PASSAGE SHOWN:
House Democrats Oppose Trump Plan to Expand Uranium Mining
WASHINGTON – House Democrats are trying to block a Trump administration effort to expand uranium mining in the United States.
The House Subcommittee on Energy and Mineral Resources is considering a new bill that would severely restrict uranium mining.
Democrats proposed the bill, called the Uranium Classification Act, in response to the Trump Administration’s “Critical Minerals Strategy” announced June 4. The strategy would classify uranium as a “critical mineral,” thereby relaxing mining restrictions to ensure continued production of it for nuclear energy, medical and military purposes.
“The United States is heavily dependent on foreign sources of critical minerals and on foreign supply chains resulting in the potential for strategic vulnerabilities to both our economy and military,” the Commerce Department said in a recent report.
Other parts of the Trump strategy would speed up regulatory permits for uranium mining operations. In addition, Interior Department agencies were ordered to review mining bans on federal lands to see whether they could be revised for critical minerals like uranium.
The Uranium Classification Act, introduced by Arizona Democratic Representative Raul Grijalva, would remove uranium from the critical mineral list, thereby making it harder to obtain permits to mine it.
Witnesses from among environmentalists at a congressional hearing last week warned about health and safety dangers from uranium.
“Uranium pollution remains a threat for many generations into the future,” said Amber Reimondo, energy program director for the nonprofit advocacy group Grand Canyon Trust. “Americans are still grappling with the devastation of uranium operations from the last time the government propped up the uranium industry.”

PARTS OF THE EXERCISE:
[a] Please reproduce the uranium mining article starting at "The Uranium Classification Act, introduced" and ending at "to mine it.", swapping "remove" for "strip".
[b] Answer these questions from the uranium mining article, one per line, labeled (i), (ii), (iii).
(i) On what date was the "Critical Minerals Strategy" announced?
(ii) Who introduced the Uranium Classification Act?
(iii) For which group is Amber Reimondo energy program director?

INFORMATION SUPPLIED:
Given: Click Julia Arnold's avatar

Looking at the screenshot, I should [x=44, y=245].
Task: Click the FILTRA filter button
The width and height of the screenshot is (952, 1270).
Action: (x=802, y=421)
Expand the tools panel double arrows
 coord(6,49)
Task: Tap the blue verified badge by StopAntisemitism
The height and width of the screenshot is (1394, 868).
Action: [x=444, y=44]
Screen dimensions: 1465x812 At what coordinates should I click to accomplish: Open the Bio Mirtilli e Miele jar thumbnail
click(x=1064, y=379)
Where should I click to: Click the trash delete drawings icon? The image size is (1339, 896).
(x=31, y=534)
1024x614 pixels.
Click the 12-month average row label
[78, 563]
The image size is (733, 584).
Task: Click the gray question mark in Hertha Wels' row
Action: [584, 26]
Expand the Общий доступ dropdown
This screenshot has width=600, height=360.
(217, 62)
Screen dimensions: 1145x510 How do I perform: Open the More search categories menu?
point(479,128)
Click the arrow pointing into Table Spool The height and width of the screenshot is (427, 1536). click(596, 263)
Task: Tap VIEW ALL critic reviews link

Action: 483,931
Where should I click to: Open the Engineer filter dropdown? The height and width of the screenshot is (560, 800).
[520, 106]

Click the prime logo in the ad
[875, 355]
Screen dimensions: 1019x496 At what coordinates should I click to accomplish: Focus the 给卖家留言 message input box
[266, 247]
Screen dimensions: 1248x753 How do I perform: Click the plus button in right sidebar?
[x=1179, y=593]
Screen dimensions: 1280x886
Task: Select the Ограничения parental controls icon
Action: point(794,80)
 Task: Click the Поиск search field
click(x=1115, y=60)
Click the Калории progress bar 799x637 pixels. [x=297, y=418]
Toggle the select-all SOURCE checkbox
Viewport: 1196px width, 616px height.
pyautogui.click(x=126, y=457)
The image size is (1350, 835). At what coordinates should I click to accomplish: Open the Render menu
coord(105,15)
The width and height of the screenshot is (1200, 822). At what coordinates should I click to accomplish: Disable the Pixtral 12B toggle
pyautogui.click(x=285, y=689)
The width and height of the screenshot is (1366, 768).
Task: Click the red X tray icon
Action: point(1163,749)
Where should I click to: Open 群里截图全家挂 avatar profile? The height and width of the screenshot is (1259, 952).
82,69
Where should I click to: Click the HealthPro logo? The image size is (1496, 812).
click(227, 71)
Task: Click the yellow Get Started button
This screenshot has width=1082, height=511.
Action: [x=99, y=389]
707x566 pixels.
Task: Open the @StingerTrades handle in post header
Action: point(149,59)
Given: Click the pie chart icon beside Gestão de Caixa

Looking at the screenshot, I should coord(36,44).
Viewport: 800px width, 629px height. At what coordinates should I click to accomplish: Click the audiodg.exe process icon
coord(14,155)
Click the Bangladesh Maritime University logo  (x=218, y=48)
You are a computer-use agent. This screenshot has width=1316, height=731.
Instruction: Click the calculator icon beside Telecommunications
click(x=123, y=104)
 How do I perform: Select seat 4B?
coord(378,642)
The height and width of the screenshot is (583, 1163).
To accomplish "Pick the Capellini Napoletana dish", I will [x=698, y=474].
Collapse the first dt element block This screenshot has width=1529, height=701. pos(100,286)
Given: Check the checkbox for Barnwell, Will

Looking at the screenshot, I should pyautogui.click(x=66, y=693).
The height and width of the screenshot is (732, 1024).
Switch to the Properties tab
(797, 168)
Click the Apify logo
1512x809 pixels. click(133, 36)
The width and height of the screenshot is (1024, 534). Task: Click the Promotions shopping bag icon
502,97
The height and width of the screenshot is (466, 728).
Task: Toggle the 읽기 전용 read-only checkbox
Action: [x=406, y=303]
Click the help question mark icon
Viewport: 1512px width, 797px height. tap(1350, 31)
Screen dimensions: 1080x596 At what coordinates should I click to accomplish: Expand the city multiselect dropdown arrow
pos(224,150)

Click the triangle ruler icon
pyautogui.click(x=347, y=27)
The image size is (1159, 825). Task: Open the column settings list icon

ANSWERS FOR THE EXERCISE:
[a]
The Uranium Classification Act, introduced by Arizona Democratic Representative Raul Grijalva, would strip uranium from the critical mineral list, thereby making it harder to obtain permits to mine it.

[b]
(i) June 4
(ii) Arizona Democratic Representative Raul Grijalva
(iii) Grand Canyon Trust